Socialization between humans and animals is critical for finding #furever homes. The adoptive process typically involves at least one or two visits at the shelter/foster home and a home visit to ensure the match is beneficial for human companions and animals. The smiles, hugs, and laughter that come from pairing the perfect animal and humans are unforgettable and it’s clear from talking with our Partners that the coronavirus is creating an unexpected surge in animal fostering and adoptions.
Rose, a Partner that serves rescues in Tuba City, AZ, and the surrounding area (Navajo and Hopi Reservations) shares:
“I saw data earlier in the year that said shelters were 20% lower intake than the previous year, but adoptions and fostering is through the roof. We definitely do see that shelters in our area are having very brisk adoptions. With us, because we do not have a facility and only have foster homes, that limits how many we can take through to adoption.”
Even Rose’s number of intakes are much higher than normal this year:
“A normal year for us is helping about 400 animals in a year. This year…we are running about 100 more than a normal year, which is really crazy and stressful.”
Thanks to donors like you, Ralphie was treated by Dr. Holgate at the end of 2019.
Another after effect to the pandemic has been expanding their focus from strays to include puppy litters-and of course that comes with economic effects:“We normally are 95% focused on strays, but this year have also taken in more surrendered litters from people (and then getting momma spayed-we pay for that if they can't afford it)."
There is a strain on financial resources in homes and shelters and as Rose shares: “There is a general concern about what will happen when things open up more and more people go back to work away from home, plus concern about evictions and foreclosures, etc. "

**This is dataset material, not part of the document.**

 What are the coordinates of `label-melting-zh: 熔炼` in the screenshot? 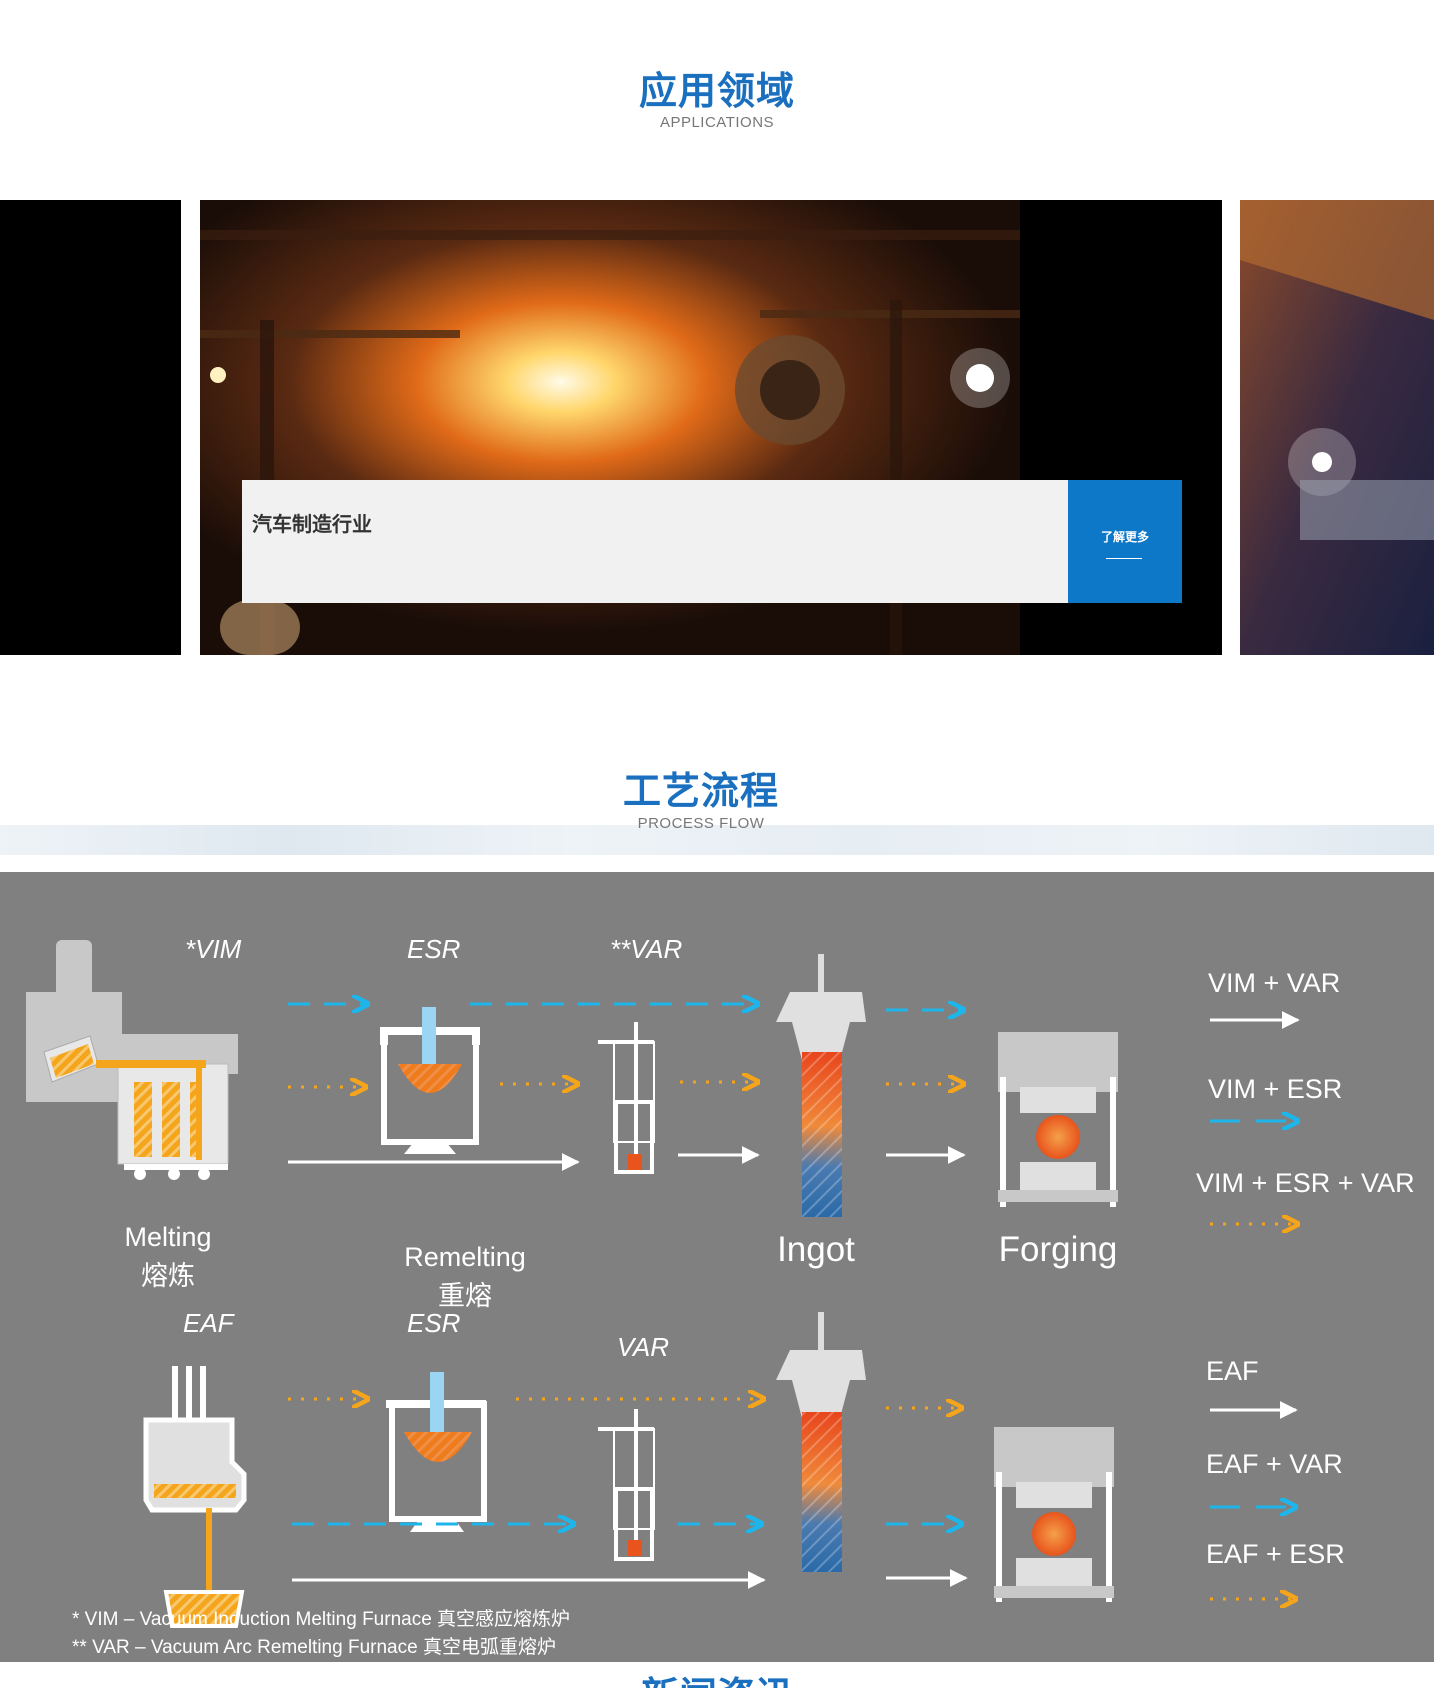 It's located at (168, 1276).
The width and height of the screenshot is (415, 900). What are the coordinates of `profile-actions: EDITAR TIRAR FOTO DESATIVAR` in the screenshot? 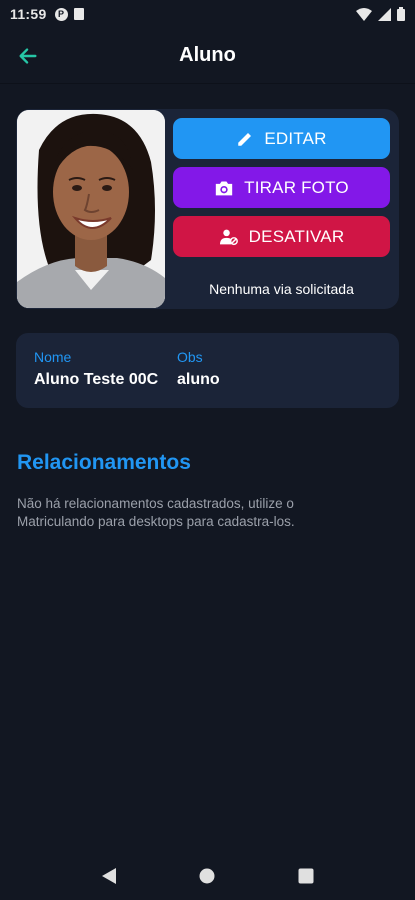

The director of another Arizona no-kill shelter, Pet Allies, serving the Apache tribes in eastern Arizona, has seen an increase in adoptions.
Hamish was fortunate to have special foster homes to help with his recovery and socialization for permanent placement.
“It’s amazing and in my 20 years of doing this work I have seen nothing like it before. But then I’ve never lived through a pandemic. At first, we did worry about returns, but what we are learning in our industry is that many people will permanently work from home. This has decreased a lot of the concerns about possible ‘return to work/return to shelter’ fears. People can live wherever they choose, so it is possible we may see an influx of people who move to our lower cost of living area, who can work from home now and permanently. We no longer fear a big intake when the virus is gone.”
But when the financial pendulum swung, returns of adopted animals did increase. They noticed when the additional $600 a week for unemployment was discontinued/expired, there was a week where they saw an influx of animals being returned. And again, with the state-wide restrictions for evictions were lifted for non-paying tenants, they saw another influx of animals returned, but only for a month. Their biggest challenges are with placing animals with medical or behavioral issues—they are taking a long time to adopt.
“People do have to think about a commitment to an animal that may require frequent veterinary care and/or behavior help expenses. So, these animals are staying with us a longer time."
Adopting a pet is a lifetime commitment. With the holidays approaching puppies for presents may also increase adoptions, but families and households must have a long-term plan when they consider adoptions. Our animals deserve this so that when they are rehomed—it is their forever home.🤍
Thank you for your support of cats and dogs on the rez!